--- Selection ---

Napoleonic & ECW wargaming, with a load of old Hooptedoodle on this & that


Friday 6 May 2011

Compromise in Wargames - (1) Space, and Very Small Houses



Two beautiful examples of the accepted appearance of a Napoleonic wargame – and very nice too

So I’m just starting to get my ideas sorted out – my milk bottles in a row, as my grandmother used to say – when De Vries emails me and disrupts everything. Milk bottles all over the place. No, he says, you can’t classify everything under the three headings – Space, Time and Probability – because this skips over the most fundamental factor of all, the figures-to-men ratio in the game.

Well, I had intended to include this (let’s call it the “figure ratio”) in the Space section, for two main reasons. Firstly, the “look of the thing” (which, for me, is very important) requires that figure ratio and ground scale in the game are sensibly related, so I have great difficulty separating them and, secondly, I spent quite a lot of time considering the distortions that figure ratio can produce in my discussion of Grand Tactical wargames, and I felt I didn’t have a lot more to say.

--- Information given ---

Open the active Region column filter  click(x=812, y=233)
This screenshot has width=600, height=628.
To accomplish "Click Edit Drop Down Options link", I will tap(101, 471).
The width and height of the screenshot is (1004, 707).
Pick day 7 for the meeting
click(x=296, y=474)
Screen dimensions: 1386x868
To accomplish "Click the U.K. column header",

---
--- Information given ---

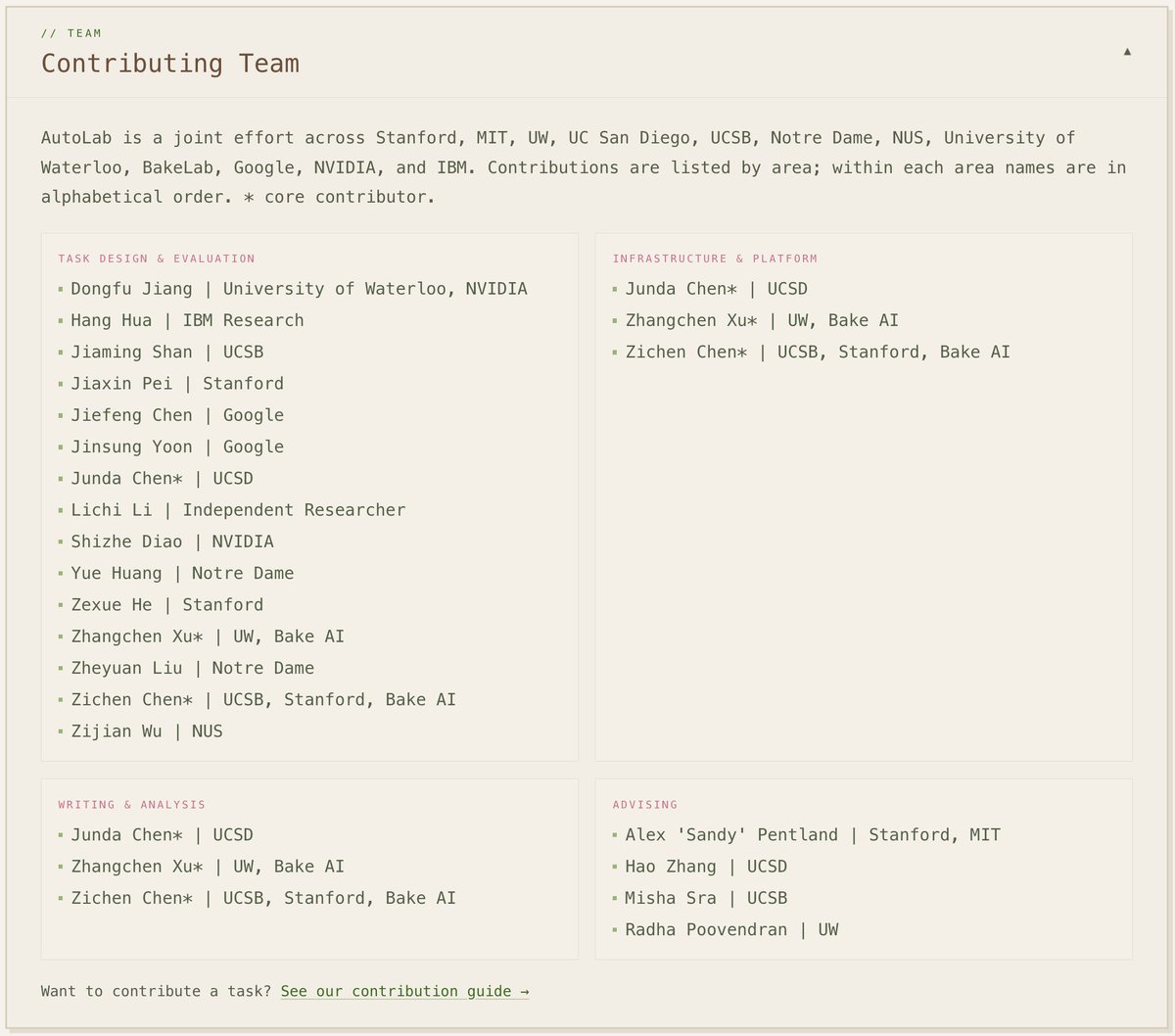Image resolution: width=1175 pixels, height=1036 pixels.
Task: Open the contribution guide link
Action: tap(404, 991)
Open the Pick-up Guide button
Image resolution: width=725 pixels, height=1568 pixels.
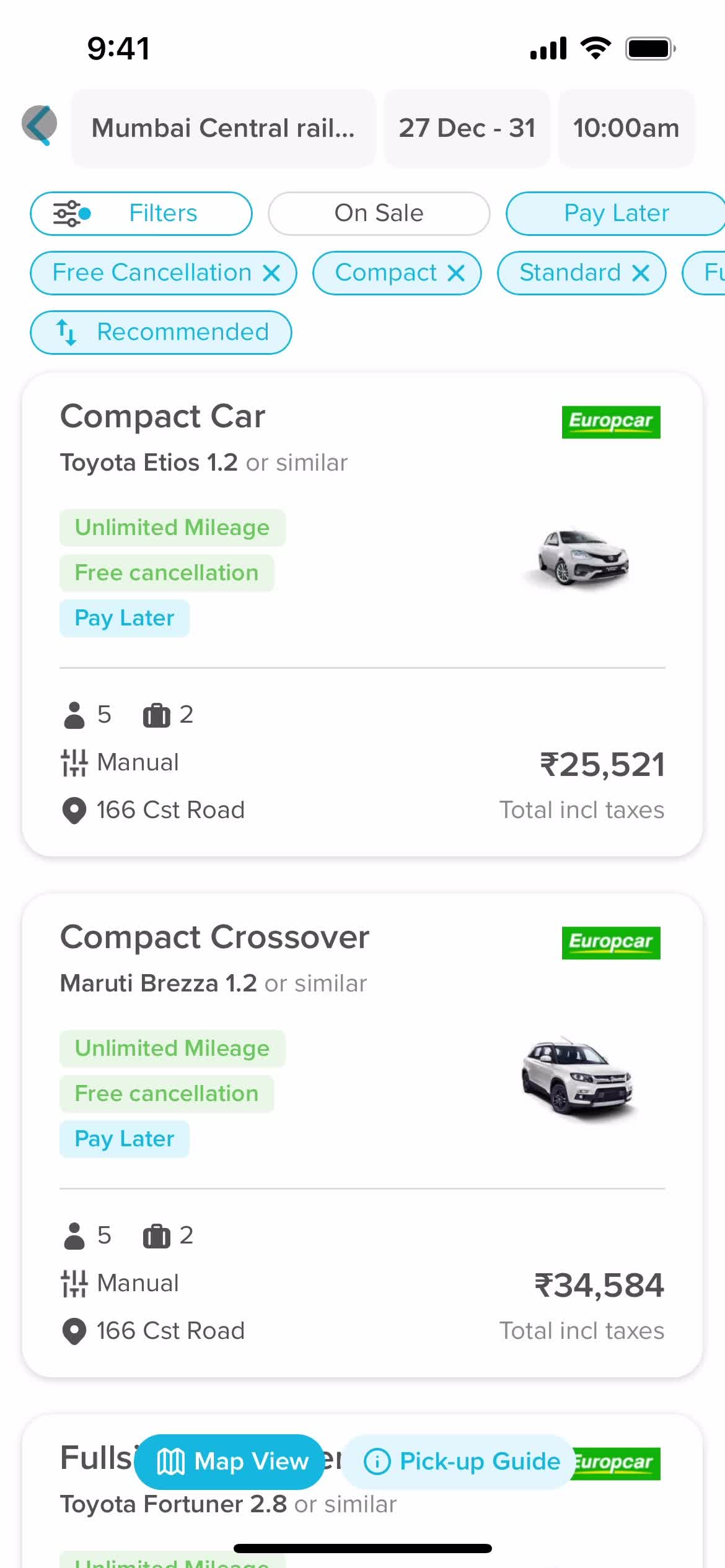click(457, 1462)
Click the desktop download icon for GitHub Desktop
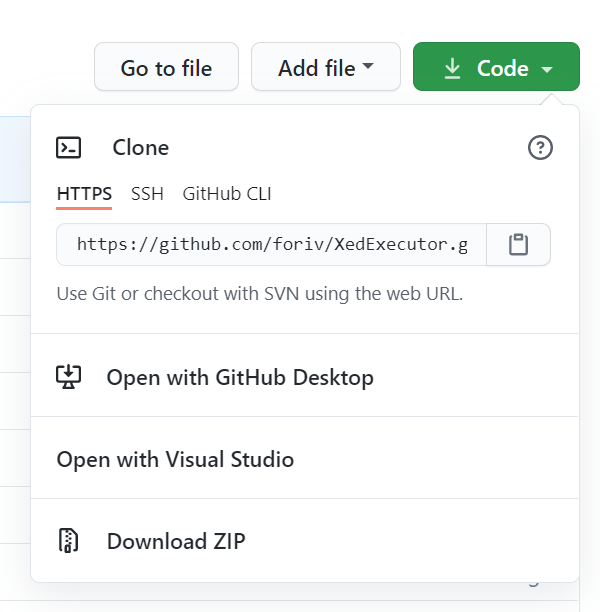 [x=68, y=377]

---

#### Requirement 1:
Set down the passage from the wargaming post word for word, beginning at the words "Two beautiful examples" and stopping after "in the game.".
#### Requirement 2:
In the wargaming post, which factor does De Vries call the most fundamental of all?

#### Solution 1:
Two beautiful examples of the accepted appearance of a Napoleonic wargame – and very nice too

So I’m just starting to get my ideas sorted out – my milk bottles in a row, as my grandmother used to say – when De Vries emails me and disrupts everything. Milk bottles all over the place. No, he says, you can’t classify everything under the three headings – Space, Time and Probability – because this skips over the most fundamental factor of all, the figures-to-men ratio in the game.

#### Solution 2:
The figures-to-men ratio in the game.